- PROBLEM DESCRIPTION: Copy the data that follows, exactly and completely.

- EXERCISE INPUT:

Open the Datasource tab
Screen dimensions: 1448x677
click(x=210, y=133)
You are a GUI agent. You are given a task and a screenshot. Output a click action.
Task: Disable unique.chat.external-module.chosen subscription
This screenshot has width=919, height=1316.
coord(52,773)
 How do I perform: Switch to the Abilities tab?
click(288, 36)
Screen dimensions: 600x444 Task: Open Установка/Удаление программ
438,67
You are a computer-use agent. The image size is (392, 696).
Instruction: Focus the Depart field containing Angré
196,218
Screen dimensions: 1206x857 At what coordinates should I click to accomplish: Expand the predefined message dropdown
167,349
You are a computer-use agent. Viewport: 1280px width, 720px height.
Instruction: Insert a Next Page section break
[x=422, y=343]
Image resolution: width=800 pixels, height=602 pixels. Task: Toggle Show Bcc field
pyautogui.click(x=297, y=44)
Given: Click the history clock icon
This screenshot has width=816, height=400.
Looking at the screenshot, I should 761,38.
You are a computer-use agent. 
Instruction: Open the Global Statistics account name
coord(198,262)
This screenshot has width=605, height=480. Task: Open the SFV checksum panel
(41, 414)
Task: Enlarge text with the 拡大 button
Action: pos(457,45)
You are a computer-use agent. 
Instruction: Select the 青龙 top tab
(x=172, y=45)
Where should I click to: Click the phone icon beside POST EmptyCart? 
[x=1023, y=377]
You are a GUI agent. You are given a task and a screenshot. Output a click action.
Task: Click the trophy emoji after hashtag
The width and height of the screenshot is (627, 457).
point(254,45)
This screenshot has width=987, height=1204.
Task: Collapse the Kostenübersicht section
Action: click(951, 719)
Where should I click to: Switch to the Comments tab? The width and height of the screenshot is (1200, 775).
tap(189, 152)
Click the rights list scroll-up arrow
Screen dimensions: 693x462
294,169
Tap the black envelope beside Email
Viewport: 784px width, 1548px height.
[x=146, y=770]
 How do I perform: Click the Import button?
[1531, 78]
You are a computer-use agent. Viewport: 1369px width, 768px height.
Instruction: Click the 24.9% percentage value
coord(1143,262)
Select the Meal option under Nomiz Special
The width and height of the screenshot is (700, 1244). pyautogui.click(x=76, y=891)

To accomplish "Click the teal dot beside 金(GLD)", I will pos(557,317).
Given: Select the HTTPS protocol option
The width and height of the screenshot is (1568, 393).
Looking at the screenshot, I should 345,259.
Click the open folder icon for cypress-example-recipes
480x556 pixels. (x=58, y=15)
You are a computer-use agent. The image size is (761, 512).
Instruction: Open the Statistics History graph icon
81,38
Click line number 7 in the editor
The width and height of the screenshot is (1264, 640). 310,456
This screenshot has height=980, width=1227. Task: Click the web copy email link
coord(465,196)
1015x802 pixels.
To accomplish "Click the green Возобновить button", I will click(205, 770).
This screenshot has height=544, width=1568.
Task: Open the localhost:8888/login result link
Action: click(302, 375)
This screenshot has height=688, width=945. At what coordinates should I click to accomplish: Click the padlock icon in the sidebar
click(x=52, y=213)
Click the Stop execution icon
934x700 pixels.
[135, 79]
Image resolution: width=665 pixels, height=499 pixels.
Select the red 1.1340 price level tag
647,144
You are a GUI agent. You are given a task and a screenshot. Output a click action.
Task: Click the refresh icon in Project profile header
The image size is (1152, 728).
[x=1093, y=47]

- ANSWER TO THIS PROBLEM:
Open the Datasource tab
Screen dimensions: 1448x677
click(x=210, y=133)
You are a GUI agent. You are given a task and a screenshot. Output a click action.
Task: Disable unique.chat.external-module.chosen subscription
This screenshot has width=919, height=1316.
coord(52,773)
 How do I perform: Switch to the Abilities tab?
click(288, 36)
Screen dimensions: 600x444 Task: Open Установка/Удаление программ
438,67
You are a computer-use agent. The image size is (392, 696).
Instruction: Focus the Depart field containing Angré
196,218
Screen dimensions: 1206x857 At what coordinates should I click to accomplish: Expand the predefined message dropdown
167,349
You are a computer-use agent. Viewport: 1280px width, 720px height.
Instruction: Insert a Next Page section break
[x=422, y=343]
Image resolution: width=800 pixels, height=602 pixels. Task: Toggle Show Bcc field
pyautogui.click(x=297, y=44)
Given: Click the history clock icon
This screenshot has width=816, height=400.
Looking at the screenshot, I should 761,38.
You are a computer-use agent. 
Instruction: Open the Global Statistics account name
coord(198,262)
This screenshot has width=605, height=480. Task: Open the SFV checksum panel
(41, 414)
Task: Enlarge text with the 拡大 button
Action: pos(457,45)
You are a computer-use agent. 
Instruction: Select the 青龙 top tab
(x=172, y=45)
Where should I click to: Click the phone icon beside POST EmptyCart? 
[x=1023, y=377]
You are a GUI agent. You are given a task and a screenshot. Output a click action.
Task: Click the trophy emoji after hashtag
The width and height of the screenshot is (627, 457).
point(254,45)
This screenshot has width=987, height=1204.
Task: Collapse the Kostenübersicht section
Action: click(951, 719)
Where should I click to: Switch to the Comments tab? The width and height of the screenshot is (1200, 775).
tap(189, 152)
Click the rights list scroll-up arrow
Screen dimensions: 693x462
294,169
Tap the black envelope beside Email
Viewport: 784px width, 1548px height.
[x=146, y=770]
 How do I perform: Click the Import button?
[1531, 78]
You are a computer-use agent. Viewport: 1369px width, 768px height.
Instruction: Click the 24.9% percentage value
coord(1143,262)
Select the Meal option under Nomiz Special
The width and height of the screenshot is (700, 1244). pyautogui.click(x=76, y=891)

To accomplish "Click the teal dot beside 金(GLD)", I will pos(557,317).
Given: Select the HTTPS protocol option
The width and height of the screenshot is (1568, 393).
Looking at the screenshot, I should 345,259.
Click the open folder icon for cypress-example-recipes
480x556 pixels. (x=58, y=15)
You are a computer-use agent. The image size is (761, 512).
Instruction: Open the Statistics History graph icon
81,38
Click line number 7 in the editor
The width and height of the screenshot is (1264, 640). 310,456
This screenshot has height=980, width=1227. Task: Click the web copy email link
coord(465,196)
1015x802 pixels.
To accomplish "Click the green Возобновить button", I will click(205, 770).
This screenshot has height=544, width=1568.
Task: Open the localhost:8888/login result link
Action: click(302, 375)
This screenshot has height=688, width=945. At what coordinates should I click to accomplish: Click the padlock icon in the sidebar
click(x=52, y=213)
Click the Stop execution icon
934x700 pixels.
[135, 79]
Image resolution: width=665 pixels, height=499 pixels.
Select the red 1.1340 price level tag
647,144
You are a GUI agent. You are given a task and a screenshot. Output a click action.
Task: Click the refresh icon in Project profile header
The image size is (1152, 728).
[x=1093, y=47]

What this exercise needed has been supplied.